Have you been developing all the time since you read those books? I.e. have you been applying your knowledge or your work didn't include design? –  superM Sep 6 '12 at 13:38
    
@PeterT, Please see the last paragraph I've just added. –  superM Sep 6 '12 at 13:48

My two suggestions would be on the one hand, go back to the fundamentals, and on the other hand add to those fundamentals in your tool box:

Back to the fundamentals: Design principles are the fundamental elements that drive design patterns, without principles to strive for all those formal patterns wouldn't exist. Start with SOLID http://en.wikipedia.org/wiki/SOLID_(object-oriented_design) and go into pieces of the code you feel have become bumpy and start assessing which principles are being broken and why. For future code you write, with each class or method or design you begin to implement, ask yourself if it's obeying the principles or breaking any of them.

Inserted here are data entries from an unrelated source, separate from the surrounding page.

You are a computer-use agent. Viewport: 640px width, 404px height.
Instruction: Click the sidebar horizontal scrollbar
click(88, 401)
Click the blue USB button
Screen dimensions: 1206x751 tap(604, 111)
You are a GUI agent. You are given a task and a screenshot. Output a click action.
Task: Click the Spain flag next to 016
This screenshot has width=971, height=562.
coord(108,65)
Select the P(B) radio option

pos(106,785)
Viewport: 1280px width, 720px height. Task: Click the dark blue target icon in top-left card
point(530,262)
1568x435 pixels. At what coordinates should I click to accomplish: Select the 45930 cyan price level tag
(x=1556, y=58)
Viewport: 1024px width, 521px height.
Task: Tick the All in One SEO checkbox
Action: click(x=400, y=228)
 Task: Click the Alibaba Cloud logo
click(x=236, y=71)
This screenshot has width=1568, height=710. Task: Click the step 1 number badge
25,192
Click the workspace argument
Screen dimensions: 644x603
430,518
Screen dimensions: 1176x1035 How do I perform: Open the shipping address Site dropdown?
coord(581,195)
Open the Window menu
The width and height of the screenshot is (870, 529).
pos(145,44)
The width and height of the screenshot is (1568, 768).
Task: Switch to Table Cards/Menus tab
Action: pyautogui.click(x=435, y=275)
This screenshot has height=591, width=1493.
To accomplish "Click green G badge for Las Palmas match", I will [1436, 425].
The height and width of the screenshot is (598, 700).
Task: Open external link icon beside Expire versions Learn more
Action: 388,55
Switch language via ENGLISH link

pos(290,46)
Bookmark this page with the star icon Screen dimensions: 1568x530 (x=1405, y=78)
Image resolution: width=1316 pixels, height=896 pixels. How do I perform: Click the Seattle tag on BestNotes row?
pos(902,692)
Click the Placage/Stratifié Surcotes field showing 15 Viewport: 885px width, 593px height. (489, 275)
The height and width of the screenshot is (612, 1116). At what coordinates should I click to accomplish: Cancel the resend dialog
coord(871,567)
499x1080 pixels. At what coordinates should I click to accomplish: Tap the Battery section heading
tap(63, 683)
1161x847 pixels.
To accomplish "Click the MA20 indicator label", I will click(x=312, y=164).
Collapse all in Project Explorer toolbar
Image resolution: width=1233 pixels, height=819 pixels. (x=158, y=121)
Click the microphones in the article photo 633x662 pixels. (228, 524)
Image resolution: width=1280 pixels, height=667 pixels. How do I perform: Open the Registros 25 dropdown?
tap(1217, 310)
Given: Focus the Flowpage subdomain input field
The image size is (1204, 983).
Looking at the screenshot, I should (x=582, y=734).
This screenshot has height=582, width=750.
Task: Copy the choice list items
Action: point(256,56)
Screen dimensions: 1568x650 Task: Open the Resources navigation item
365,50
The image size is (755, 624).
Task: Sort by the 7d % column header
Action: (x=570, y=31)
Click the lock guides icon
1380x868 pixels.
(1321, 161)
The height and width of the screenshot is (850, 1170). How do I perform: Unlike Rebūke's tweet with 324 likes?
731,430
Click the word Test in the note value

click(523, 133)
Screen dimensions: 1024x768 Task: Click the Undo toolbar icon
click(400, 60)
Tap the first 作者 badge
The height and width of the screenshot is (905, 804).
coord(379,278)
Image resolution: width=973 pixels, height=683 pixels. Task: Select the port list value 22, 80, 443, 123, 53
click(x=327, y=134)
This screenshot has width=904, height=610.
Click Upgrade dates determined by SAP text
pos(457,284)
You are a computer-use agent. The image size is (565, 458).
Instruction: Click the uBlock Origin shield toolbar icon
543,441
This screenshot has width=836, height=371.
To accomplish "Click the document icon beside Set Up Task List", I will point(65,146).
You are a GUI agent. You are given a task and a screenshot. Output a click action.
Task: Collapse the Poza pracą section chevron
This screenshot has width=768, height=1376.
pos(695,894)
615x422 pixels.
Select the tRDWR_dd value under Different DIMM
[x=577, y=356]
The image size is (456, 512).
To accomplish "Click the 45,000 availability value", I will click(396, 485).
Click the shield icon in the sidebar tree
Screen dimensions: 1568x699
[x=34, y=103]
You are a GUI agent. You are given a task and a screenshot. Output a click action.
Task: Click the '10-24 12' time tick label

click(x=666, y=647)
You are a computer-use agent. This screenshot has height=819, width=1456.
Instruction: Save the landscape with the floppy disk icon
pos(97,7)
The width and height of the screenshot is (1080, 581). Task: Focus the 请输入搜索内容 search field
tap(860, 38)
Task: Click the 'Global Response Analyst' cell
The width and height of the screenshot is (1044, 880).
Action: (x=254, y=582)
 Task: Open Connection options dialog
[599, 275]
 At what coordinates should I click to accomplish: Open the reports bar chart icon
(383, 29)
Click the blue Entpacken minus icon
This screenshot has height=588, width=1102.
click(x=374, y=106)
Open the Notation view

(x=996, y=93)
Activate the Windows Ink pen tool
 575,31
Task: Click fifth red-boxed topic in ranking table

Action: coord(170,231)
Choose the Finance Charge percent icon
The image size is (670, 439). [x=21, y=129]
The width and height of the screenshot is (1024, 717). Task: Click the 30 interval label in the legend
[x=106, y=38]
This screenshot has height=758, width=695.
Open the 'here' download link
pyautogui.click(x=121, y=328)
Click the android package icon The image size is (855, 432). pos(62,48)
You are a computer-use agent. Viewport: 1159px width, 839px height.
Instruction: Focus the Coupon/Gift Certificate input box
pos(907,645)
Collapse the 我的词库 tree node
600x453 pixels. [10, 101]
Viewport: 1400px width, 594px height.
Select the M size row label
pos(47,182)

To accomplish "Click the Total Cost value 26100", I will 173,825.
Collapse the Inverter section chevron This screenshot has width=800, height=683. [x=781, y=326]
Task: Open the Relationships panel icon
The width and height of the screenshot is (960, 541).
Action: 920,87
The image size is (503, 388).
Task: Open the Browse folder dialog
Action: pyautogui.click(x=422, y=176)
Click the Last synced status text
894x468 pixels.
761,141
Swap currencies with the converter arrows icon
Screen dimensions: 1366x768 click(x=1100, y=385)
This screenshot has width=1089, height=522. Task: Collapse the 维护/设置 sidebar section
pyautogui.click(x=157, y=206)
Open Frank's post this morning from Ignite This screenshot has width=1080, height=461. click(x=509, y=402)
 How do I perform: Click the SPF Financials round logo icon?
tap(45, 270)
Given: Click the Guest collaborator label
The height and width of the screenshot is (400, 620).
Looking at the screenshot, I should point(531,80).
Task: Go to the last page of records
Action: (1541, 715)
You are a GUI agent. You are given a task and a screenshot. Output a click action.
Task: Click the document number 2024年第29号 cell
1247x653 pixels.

Adding fundamentals: You mention OO and clearly have a strong drive towards this direction, but OO designs can often be improved through understanding of the functional paradigm and how it achieves compliance with design principles. If you haven't learned any functional languages, go learn Haskell or f# or Clojure or any of them really (Haskell will literally give you a headache, and simultaneously change your mind for you). Just learning and practicing one of these for a month in your spare time will give you new tools which will allow you to more easily and comprehensively obey good design principles in scenarios where maybe the OO approaches just didn't quite meet good design.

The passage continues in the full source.